→ **Questions to answer**
a) Answer each question from the passage on adipose fat storage, one line per answer:
(i) In "normal weight obese" individuals with a low adipose storage threshold, where is the excess triglyceride stored instead?
(ii) What disease can an otherwise lean individual present with?
(iii) Which ability may offer heavier individuals the modest protection seen in the obesity paradox?
b) Extend the passage on adipose fat storage by writing what follows its final sentence.

→ **Supplied text**
━━━━━━

Contrast this with “normal weight obese” individuals (a.k.a. “TOFI” – thin outside fat inside). For these people—the ones with multiple markers for metabolic syndrome or cardio-metabolic disease minus being overweight or obese—if their unique adipose storage threshold is low then they will not store the excess triglyceride in their adipose tissue but rather viscerally and ectopically such as in the liver and pancreas. And the adipose-centric model of type 2 diabetes posits that this accumulation of triglyceride in the liver and pancreas is the main driver of dysregulated insulin signaling and consequent elevated blood glucose. (Triglyceride in the adipose tissue is unable to accommodate may also be deposited in skeletal muscle resulting in a kind of “marbling.” When fat ends up in muscle tissue in a cow it makes for a juicy and delicious steak; when it happens in humans it’s bad news.)
This explains why an otherwise lean individual can present with non-alcoholic fatty liver disease. From the standpoint of the 21st Century western world where we are obsessed with image and physique these folks are “lucky” because they remain slender. But the outside appearance hides the insidious effects happening on the inside.
Returning to the individuals who do become overweight or obese their adipose tissue is more accommodating and as such it may serve as a “buffer” for energy flux and a storage tank for excess energy regardless of whether that energy originated as carbohydrate fat or protein. As long as they can keep storing this energy in what we can say is its “proper place” then the excess does not need to be deposited elsewhere as a last resort. This may be what offers heavier individuals the modest degree of protection observed in the aforementioned obesity paradox. Based solely on body size these folks appear to be unhealthy but on the inside they have better cardio-metabolic risk profiles than individuals who have a lower body weight but whose adipose tissue has reached its storage limit and therefore excess triglyceride must instead be stored viscerally where it will affect the function of organs involved in blood sugar regulation. Indeed researchers have noted “limited storage capacity of peripheral adipose tissue is an important etiological component in insulin-resistant cardiometabolic disease” and the link between insulin resistance phenotypes and “higher cardiometabolic risk is underpinned by an association with lower adipose mass in peripheral compartments.”

━━━━━━

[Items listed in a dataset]
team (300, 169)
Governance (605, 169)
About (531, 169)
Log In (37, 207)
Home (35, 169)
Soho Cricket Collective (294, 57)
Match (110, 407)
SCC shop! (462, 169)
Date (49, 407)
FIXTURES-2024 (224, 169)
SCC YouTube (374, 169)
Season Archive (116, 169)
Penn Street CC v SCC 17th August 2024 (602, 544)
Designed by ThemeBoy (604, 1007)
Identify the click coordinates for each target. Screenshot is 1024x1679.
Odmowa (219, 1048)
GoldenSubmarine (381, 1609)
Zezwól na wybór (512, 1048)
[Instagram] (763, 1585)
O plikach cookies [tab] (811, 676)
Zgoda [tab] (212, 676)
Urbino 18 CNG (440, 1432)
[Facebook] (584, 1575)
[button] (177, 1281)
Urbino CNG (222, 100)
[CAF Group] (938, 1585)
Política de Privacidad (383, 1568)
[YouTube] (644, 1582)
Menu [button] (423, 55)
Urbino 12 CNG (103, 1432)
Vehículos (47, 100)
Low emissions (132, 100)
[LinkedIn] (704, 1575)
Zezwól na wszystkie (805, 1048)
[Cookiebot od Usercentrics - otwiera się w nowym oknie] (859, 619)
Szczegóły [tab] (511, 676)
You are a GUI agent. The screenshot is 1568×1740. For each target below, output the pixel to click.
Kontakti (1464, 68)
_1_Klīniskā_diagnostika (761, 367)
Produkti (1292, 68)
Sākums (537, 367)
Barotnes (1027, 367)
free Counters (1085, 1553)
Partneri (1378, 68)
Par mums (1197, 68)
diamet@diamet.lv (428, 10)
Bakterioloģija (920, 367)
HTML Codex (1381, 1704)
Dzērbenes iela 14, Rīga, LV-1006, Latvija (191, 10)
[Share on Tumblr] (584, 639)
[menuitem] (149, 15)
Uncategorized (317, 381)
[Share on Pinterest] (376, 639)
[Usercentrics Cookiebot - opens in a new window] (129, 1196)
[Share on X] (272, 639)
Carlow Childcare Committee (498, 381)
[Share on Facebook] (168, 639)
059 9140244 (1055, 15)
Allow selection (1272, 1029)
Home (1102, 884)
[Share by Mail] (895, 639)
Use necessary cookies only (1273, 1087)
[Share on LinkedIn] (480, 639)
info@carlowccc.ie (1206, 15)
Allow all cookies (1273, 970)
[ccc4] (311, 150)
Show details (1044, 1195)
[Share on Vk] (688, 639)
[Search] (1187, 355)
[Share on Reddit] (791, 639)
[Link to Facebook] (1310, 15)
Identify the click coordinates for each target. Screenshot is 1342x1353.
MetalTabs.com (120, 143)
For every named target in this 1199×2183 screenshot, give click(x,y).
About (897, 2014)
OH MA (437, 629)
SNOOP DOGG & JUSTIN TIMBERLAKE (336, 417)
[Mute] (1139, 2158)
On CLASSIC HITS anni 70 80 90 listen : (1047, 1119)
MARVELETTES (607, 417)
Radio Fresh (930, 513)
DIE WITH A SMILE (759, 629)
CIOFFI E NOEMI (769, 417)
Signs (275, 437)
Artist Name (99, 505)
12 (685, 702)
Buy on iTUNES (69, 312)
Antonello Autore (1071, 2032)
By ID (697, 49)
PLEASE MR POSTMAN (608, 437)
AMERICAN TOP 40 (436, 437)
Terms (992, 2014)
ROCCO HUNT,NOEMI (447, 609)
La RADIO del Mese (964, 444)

━━━━━━

→ **Responses in order**
a)
(i) It is stored viscerally and ectopically, such as in the liver and pancreas.
(ii) Non-alcoholic fatty liver disease.
(iii) Their ability to keep storing excess energy in its "proper place," the adipose tissue, so that the excess does not need to be deposited elsewhere.

b)
Another mystery this model explains is how individuals with lipodystrophy or lipoatrophy—conditions of adipose tissue deficiency—often exhibit the same markers we would expect in obese type 2 diabetics including manifesting type 2 diabetes itself. “Any plausible explanation for the link between excess adipose tissue and insulin resistance needs to be able to account for this observation.” If adipose tissue serves as the buffer for energy flux then individuals with insufficient adipose would suffer the same effects as those with a “normal” or an excessive amount of adipose but the storage capacity of which has been exceeded causing glucose to linger in the blood and triglycerides to be deposited ectopically.
These are fascinating insights but they haven’t as of yet garnered the attention they deserve.